START Input for this task
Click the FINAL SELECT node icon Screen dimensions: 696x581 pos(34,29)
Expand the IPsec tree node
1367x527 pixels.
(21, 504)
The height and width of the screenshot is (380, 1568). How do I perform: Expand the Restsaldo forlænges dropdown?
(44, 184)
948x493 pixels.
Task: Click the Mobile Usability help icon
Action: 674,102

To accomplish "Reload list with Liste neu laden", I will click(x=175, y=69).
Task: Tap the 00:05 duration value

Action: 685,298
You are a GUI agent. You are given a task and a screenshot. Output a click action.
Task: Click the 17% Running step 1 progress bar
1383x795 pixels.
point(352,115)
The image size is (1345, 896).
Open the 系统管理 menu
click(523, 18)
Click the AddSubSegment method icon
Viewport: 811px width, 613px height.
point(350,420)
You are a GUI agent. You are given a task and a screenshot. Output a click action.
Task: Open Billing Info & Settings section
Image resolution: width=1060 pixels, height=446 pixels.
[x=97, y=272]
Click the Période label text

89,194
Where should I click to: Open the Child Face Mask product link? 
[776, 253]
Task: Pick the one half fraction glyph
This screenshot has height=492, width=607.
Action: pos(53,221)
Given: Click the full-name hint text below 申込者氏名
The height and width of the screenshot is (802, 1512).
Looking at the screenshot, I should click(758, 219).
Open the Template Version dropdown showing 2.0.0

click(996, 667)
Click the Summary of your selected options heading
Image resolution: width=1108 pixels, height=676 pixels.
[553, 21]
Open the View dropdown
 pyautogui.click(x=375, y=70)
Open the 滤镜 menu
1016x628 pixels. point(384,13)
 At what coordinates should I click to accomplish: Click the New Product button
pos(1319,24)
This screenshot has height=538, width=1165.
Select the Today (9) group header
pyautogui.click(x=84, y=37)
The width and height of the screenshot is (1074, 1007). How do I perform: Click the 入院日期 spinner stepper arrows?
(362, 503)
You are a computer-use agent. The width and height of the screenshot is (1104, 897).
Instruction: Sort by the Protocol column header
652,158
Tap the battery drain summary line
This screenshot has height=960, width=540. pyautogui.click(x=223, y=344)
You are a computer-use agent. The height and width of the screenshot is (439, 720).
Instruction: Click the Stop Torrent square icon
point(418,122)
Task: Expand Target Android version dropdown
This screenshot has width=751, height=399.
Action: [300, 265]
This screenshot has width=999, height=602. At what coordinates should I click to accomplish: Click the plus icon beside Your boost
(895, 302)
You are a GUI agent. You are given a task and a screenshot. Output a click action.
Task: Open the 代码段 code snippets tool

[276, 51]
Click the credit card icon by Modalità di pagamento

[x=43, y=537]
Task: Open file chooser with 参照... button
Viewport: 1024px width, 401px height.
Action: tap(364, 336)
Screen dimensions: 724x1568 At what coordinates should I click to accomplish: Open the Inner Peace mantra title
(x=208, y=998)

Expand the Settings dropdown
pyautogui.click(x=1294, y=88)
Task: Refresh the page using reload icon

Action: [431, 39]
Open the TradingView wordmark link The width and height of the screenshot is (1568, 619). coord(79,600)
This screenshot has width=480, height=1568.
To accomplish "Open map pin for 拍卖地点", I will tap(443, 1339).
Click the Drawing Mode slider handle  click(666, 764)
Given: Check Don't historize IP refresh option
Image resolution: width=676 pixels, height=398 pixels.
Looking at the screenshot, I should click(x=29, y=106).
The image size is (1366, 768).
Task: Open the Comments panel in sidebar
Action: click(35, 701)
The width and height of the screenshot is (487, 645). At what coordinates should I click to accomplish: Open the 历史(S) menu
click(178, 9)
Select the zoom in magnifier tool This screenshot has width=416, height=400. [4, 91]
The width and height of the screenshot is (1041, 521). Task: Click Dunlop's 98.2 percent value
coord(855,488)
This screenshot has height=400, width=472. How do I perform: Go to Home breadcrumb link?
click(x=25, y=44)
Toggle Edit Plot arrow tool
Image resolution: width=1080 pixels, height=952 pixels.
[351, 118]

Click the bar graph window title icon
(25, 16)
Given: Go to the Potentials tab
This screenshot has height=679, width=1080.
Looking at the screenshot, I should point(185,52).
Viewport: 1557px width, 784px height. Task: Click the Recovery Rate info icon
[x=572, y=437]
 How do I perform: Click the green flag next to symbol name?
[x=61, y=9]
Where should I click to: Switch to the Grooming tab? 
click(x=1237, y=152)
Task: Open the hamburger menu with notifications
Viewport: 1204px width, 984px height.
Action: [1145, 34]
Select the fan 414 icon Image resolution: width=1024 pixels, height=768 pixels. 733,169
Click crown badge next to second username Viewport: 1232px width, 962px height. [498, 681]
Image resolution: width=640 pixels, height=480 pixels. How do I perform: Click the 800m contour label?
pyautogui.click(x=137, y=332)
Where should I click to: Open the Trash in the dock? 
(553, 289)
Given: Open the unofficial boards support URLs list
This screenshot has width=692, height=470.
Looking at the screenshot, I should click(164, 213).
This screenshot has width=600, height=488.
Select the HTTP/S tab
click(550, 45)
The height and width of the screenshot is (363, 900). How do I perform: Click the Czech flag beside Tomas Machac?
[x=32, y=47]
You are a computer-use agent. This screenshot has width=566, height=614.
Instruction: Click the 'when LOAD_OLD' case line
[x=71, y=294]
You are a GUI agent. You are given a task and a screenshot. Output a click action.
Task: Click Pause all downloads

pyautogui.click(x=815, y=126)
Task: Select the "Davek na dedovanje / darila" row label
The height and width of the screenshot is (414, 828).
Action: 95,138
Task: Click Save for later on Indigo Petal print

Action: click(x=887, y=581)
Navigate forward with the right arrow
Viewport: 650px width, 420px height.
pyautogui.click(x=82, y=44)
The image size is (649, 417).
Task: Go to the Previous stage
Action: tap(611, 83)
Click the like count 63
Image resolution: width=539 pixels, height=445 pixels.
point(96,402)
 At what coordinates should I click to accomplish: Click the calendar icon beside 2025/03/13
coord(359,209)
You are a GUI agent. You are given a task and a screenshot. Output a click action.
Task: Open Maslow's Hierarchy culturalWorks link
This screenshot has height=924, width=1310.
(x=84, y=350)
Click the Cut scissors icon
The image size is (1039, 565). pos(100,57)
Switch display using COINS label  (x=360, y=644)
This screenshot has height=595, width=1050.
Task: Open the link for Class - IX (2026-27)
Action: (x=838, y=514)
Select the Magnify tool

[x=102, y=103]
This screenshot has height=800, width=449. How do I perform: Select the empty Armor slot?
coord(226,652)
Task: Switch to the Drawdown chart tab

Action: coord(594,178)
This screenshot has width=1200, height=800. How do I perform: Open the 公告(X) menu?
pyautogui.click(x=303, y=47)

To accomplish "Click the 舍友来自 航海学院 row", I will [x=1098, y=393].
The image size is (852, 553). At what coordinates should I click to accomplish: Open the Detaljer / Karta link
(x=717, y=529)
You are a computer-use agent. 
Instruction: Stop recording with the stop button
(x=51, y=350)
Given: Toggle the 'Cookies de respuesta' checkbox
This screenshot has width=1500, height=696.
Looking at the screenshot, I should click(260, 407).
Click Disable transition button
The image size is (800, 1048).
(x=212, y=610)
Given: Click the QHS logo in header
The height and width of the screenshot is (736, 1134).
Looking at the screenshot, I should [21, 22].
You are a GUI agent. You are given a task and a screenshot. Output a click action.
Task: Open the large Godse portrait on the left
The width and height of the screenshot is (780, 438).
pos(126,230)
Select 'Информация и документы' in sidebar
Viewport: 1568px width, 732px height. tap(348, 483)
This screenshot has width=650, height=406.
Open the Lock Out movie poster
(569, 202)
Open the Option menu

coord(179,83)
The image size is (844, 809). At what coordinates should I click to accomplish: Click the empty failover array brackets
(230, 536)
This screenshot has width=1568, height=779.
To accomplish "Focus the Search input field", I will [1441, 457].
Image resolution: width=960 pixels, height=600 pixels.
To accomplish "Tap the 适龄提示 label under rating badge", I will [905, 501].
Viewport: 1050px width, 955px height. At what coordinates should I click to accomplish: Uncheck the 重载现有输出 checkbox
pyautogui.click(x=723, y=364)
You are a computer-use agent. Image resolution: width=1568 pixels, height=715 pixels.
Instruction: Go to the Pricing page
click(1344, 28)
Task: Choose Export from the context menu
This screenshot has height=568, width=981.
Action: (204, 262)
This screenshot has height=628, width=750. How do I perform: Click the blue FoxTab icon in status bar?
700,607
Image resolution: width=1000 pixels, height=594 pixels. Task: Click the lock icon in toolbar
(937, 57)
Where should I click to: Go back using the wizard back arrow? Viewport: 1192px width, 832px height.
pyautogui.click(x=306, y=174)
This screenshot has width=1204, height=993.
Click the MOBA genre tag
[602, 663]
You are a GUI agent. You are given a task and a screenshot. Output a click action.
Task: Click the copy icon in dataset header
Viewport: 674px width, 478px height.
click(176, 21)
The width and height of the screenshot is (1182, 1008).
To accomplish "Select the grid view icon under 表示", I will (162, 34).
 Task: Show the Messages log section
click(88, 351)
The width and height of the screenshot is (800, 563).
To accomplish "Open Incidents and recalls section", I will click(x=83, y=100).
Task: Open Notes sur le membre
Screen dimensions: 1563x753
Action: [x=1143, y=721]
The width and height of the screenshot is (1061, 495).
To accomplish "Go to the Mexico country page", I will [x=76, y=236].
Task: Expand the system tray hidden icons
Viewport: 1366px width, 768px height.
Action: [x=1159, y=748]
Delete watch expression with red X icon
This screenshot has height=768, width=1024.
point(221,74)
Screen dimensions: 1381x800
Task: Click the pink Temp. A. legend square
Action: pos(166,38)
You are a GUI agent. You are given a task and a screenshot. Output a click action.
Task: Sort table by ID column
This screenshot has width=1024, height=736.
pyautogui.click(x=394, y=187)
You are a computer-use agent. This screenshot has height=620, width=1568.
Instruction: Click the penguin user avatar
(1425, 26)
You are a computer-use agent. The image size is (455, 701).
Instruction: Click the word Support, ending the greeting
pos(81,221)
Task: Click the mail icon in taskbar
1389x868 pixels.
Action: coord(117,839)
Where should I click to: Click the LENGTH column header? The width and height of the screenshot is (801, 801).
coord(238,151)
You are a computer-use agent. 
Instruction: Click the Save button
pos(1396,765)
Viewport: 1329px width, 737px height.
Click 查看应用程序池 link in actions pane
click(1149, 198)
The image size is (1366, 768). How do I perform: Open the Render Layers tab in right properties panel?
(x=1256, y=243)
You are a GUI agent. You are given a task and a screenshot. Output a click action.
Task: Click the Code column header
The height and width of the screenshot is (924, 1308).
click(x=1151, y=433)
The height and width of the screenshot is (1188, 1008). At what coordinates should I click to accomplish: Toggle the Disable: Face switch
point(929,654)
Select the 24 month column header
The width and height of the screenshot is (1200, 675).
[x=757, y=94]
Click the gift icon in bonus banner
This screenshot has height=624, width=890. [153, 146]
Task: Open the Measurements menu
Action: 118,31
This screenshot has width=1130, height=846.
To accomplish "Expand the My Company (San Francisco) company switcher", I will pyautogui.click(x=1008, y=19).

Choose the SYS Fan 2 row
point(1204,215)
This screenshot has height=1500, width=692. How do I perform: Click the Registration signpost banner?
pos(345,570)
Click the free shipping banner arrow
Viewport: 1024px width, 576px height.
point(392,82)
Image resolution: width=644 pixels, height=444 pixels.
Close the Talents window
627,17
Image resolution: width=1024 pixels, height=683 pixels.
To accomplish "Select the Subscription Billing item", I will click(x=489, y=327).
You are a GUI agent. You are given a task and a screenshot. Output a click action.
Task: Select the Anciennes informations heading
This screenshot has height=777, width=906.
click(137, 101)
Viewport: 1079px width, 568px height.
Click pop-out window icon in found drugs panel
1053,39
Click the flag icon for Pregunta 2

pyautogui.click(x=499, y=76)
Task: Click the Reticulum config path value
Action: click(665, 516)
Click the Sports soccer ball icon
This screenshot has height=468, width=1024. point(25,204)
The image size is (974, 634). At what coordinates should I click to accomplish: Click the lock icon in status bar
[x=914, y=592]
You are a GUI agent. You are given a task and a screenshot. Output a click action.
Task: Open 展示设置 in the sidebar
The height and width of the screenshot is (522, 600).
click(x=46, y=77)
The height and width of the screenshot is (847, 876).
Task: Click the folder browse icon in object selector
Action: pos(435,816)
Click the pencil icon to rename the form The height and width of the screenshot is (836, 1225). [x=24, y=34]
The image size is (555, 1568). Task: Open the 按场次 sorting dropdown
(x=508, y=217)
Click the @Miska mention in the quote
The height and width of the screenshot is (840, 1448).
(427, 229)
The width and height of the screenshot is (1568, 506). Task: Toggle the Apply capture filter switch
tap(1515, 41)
END Input for this task
_Aim of the exercise:_ After locating the line holding "The height and width of the screenshot is (1188, 1008)." above, output exactly that line and every line after it through the line holding "This screenshot has width=1130, height=846.". Include nothing else.

_Expected output:_
The height and width of the screenshot is (1188, 1008). At what coordinates should I click to accomplish: Toggle the Disable: Face switch
point(929,654)
Select the 24 month column header
The width and height of the screenshot is (1200, 675).
[x=757, y=94]
Click the gift icon in bonus banner
This screenshot has height=624, width=890. [153, 146]
Task: Open the Measurements menu
Action: 118,31
This screenshot has width=1130, height=846.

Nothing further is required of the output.